As a footnote, Dan Simmond’s Hyperion describes a society The Hegemony with strong parallels to that of The Culture, which maintains an uneasy dependency on a separate AI civilisation.

Although it doesn’t explicitly reference AI, the societal backdrop to Star Trek strongly implies that AI has influenced society for the betterment of mankind. Manu Saadia, author of Trekonomics explores how such a world would work in practical terms.

Black Mirror, by Charlie Brooker on Channel 4 and Netflix

Darkly witty and sometimes hard to watch, Black Mirror has touched on or explored numerous scenarios concerning AI, usually with a warning attached about the potential dangers.

Episodes such as Metalhead (Season 4, Episode 5), Be Right Back (Season 2, Episode 1), Black Museum (Season 4, Episode 6) touch on different AI influenced scenarios which together point to a darker range of problems AI might create.

Her, by Spike Jonze

News that Snapchat has integrated ChatGPT into its platform provokes instants comparisons with the movie Her in which the main character falls in love with an AI personal operating system that runs his life and ends up as his partner before becoming bored with him and disappearing to pursue its own interests.

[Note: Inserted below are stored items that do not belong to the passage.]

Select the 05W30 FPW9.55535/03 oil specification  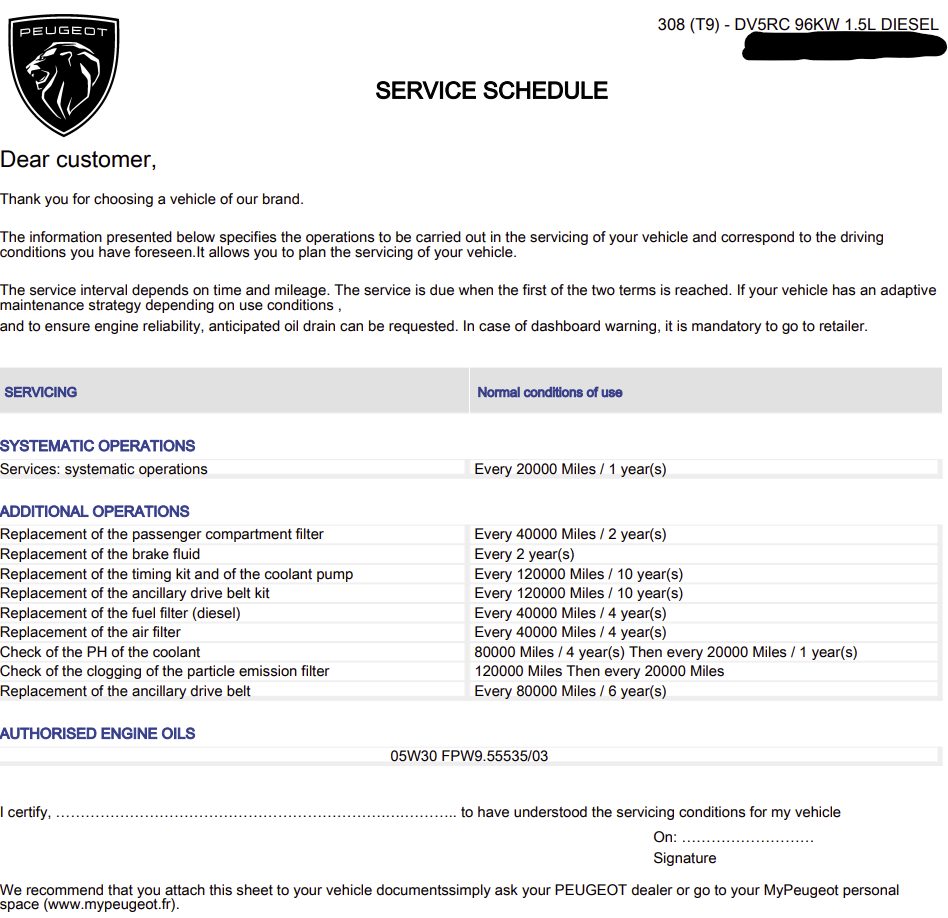[469, 756]
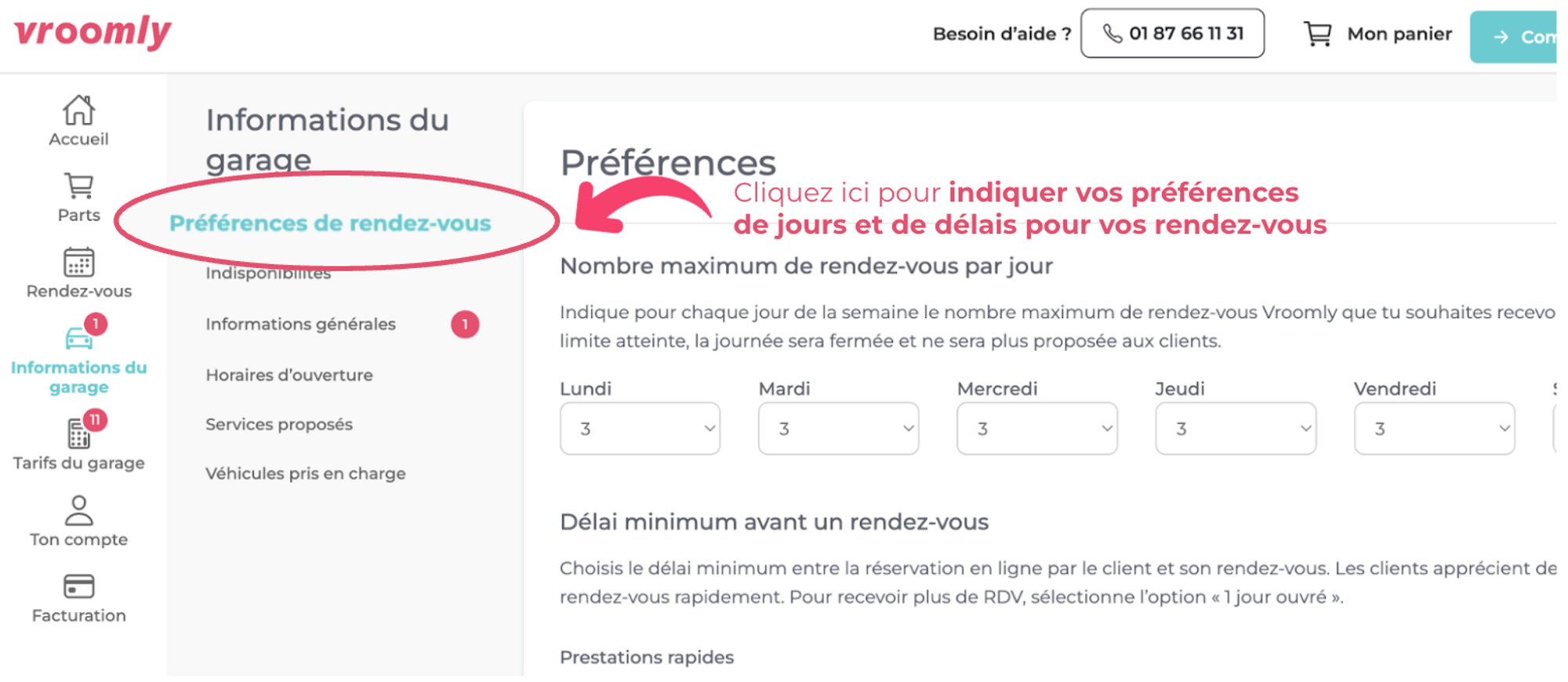
Task: Open the Parts shopping cart icon
Action: point(78,187)
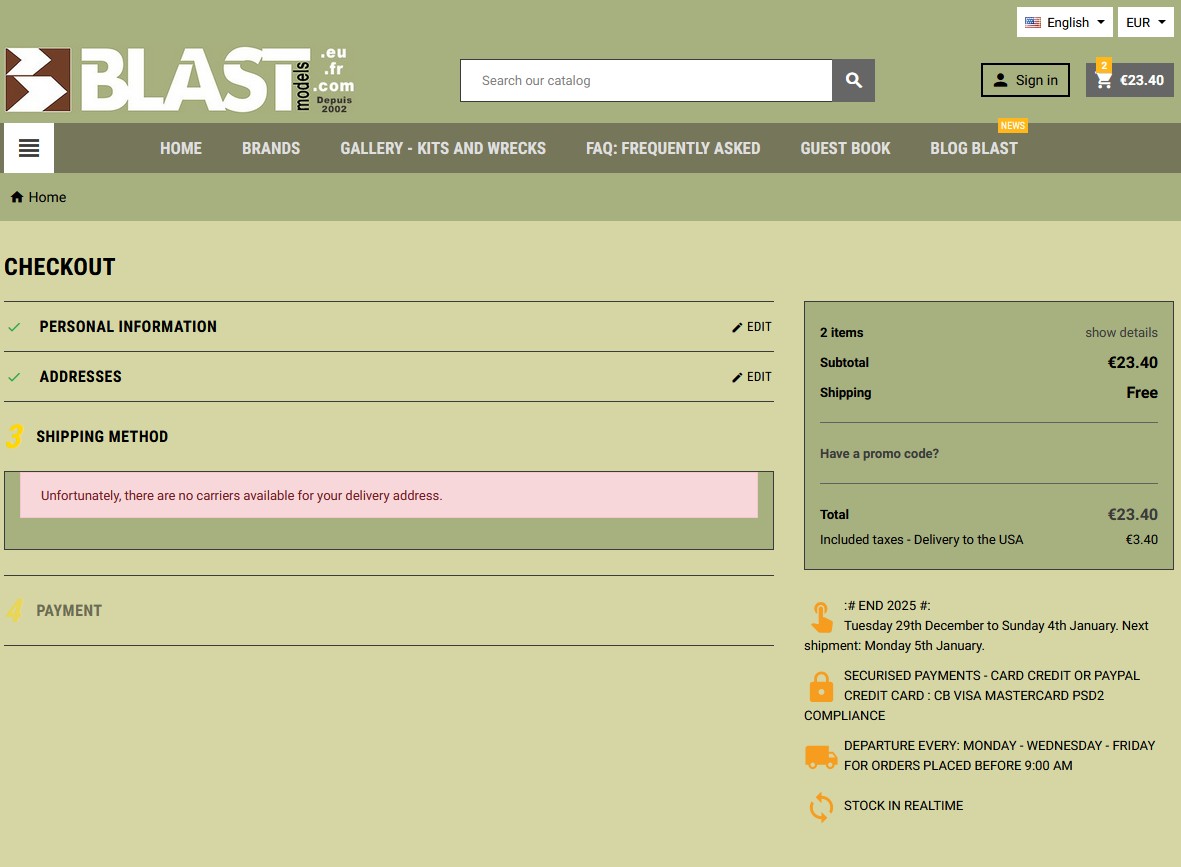Click the orange stock refresh icon
This screenshot has width=1181, height=867.
(821, 806)
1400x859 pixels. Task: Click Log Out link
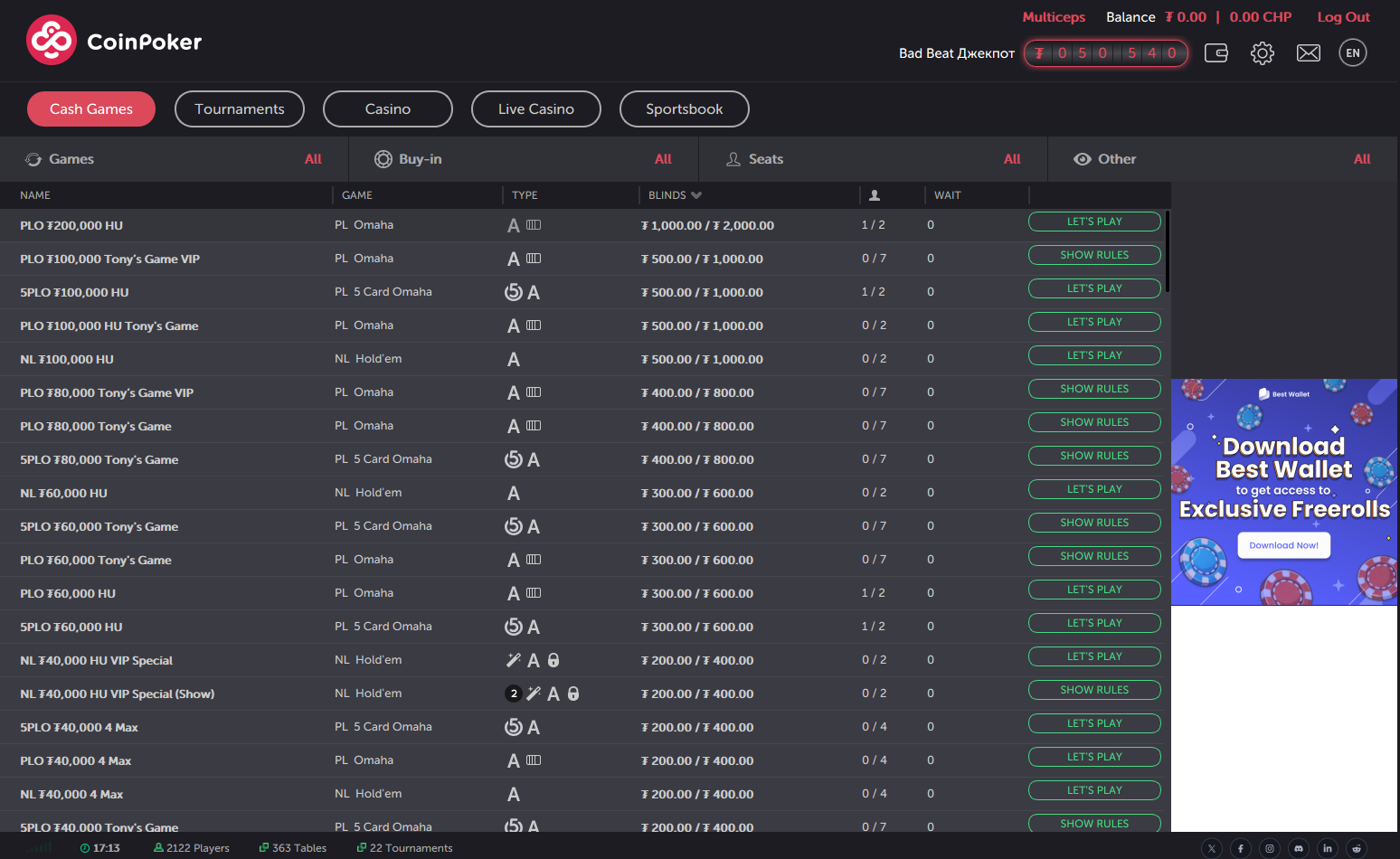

Have we already seen an early case of life imitating or following sci-fi art in the shape of CarynAI?

Reports are already surfacing of the potentially unexpected uses services designed to provide AI-powered shopping advice - as innocuous as that might seem – are having on people seeking emotional support.

I Robot, by Isaac Asimov

This is particularly interesting in the context of generative AI and growing recognition that one way or another it will require regulation. Asimov explored a range of scenarios in the relationship between AIs in the form of robots, humans and society.

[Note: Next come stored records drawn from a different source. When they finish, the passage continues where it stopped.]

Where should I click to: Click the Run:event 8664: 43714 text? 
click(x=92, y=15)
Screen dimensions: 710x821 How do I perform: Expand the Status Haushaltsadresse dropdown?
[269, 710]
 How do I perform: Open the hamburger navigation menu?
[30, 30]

At the heart of his premise though are the famous three laws of robotics.

Asimov’s Three Laws of Robotics:

• A robot may not injure a human being or, through inaction, allow a human being to come to harm.

• A robot must obey orders given to it by human beings except where such orders would conflict with the First Law.

• A robot must protect its own existence as long as such protection does not conflict with the First or Second Law.

At first sight these may seem simple, but Asimov highlights their complexity and potential for good and evil.

Imagine if these were applied to generative AI now or in the near future – what would that mean for brands or organisations that employed AI? How can injury to a human be defined or ring-fenced?

Just as data privacy has had and is having a profound impact on advertising and other areas of digital marketing, regulation in whatever form it takes will inevitably change or limit our interactions with chatbots.

The Lifecycle of Software Objects, by Ted Chiang

This book provides and entirely different perspective – this time by exploring how an AI intelligence might be trained and grow and how it may come to be used in a commercial world.

It’s probably too early to worry about looking after the welfare of ChatGPT’s various manifestations right now, but as these things are unleashed to interact with the outside world, how will that influence their growth?

Will organisations need to consider their responsibilities, will regulators need to consider protections for AIs as well as humans?

Where does B2B PR come into this?

If you claim a stake to the dialogue about rapid change, with relevant views on how your proposition sits and adds value, is adapting or can facilitate progress within a challenging world – you’re more likely to be invited to the table or sought out as a solution.

We are a little way off from generative AI being able to communicate or ideate as well as humans.

So, just like other marketing disciplines, human B2B PR agency teams still have a role to help you tell your business story well and keep your business relevant.

There is much that is known or can be guessed or implied about the immediate nature and consequences of new generative AI models across many areas of life and business. But audiences tend to be engaged more by deeper, thoughtful perspectives rather than repeating what’s already been said.

Long-term, we just like you, can only guess about the future and take inspiration from more imaginative, literary forward thinkers.